RECORDS SHOWN =
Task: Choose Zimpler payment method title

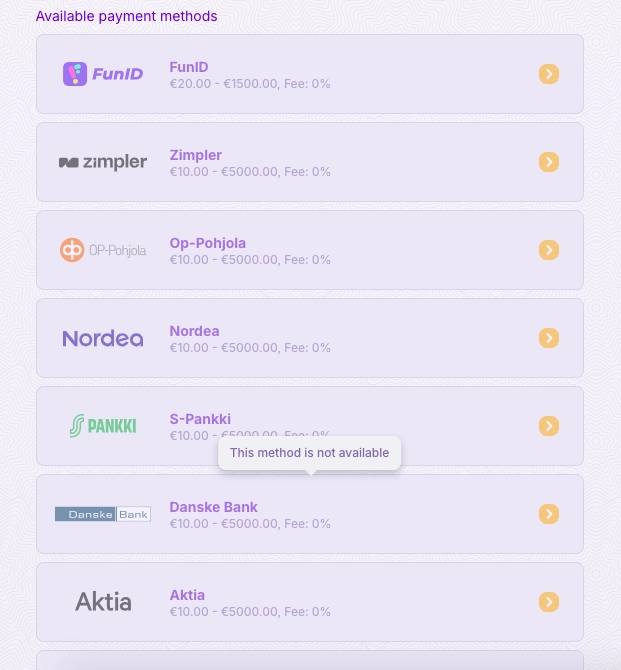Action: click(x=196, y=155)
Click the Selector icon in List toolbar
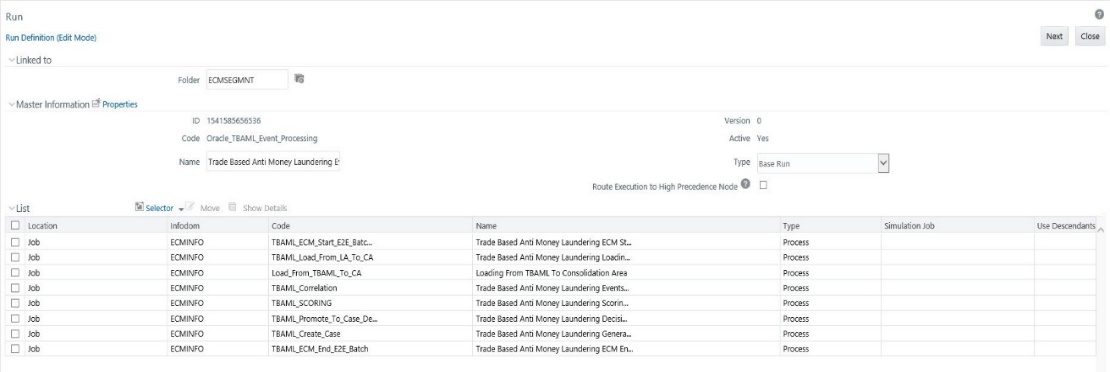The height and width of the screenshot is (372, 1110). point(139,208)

...

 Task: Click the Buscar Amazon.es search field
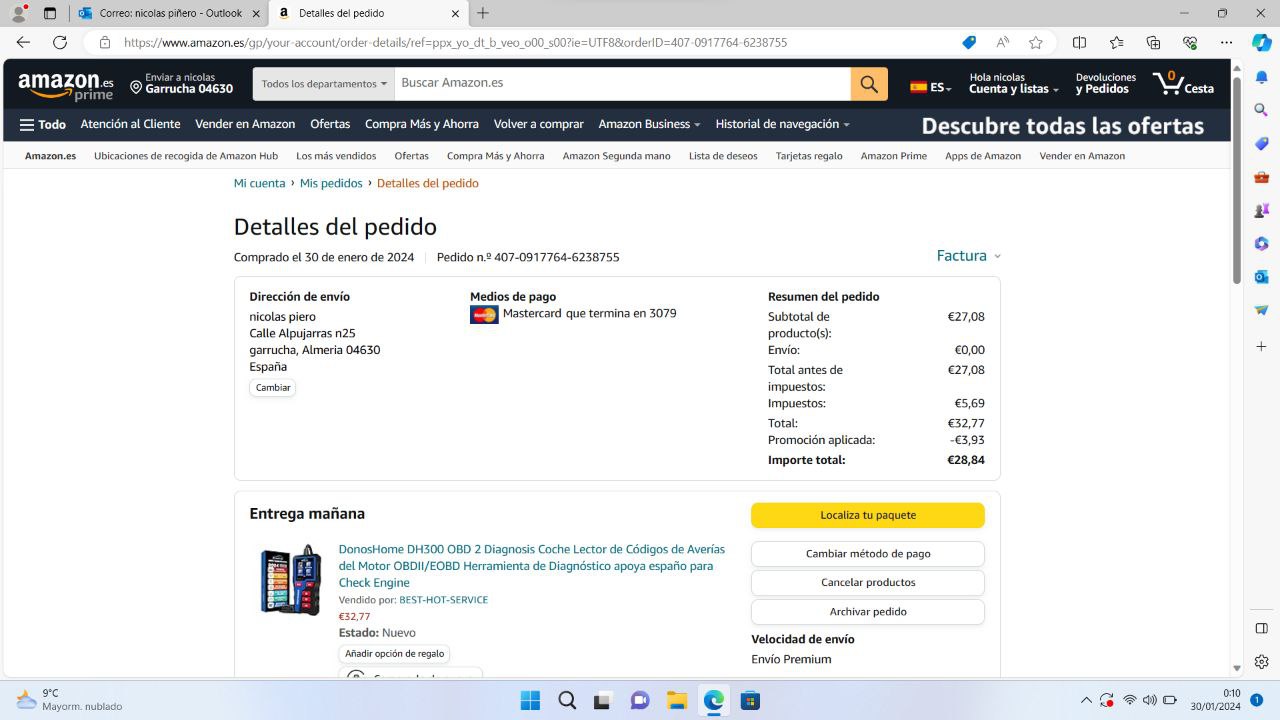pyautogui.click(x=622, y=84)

==

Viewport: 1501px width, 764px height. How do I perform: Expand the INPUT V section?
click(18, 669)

GOAL = Count how many lines above contain the string "Task". Reply with only the number.

EXPECTED ANSWER = 2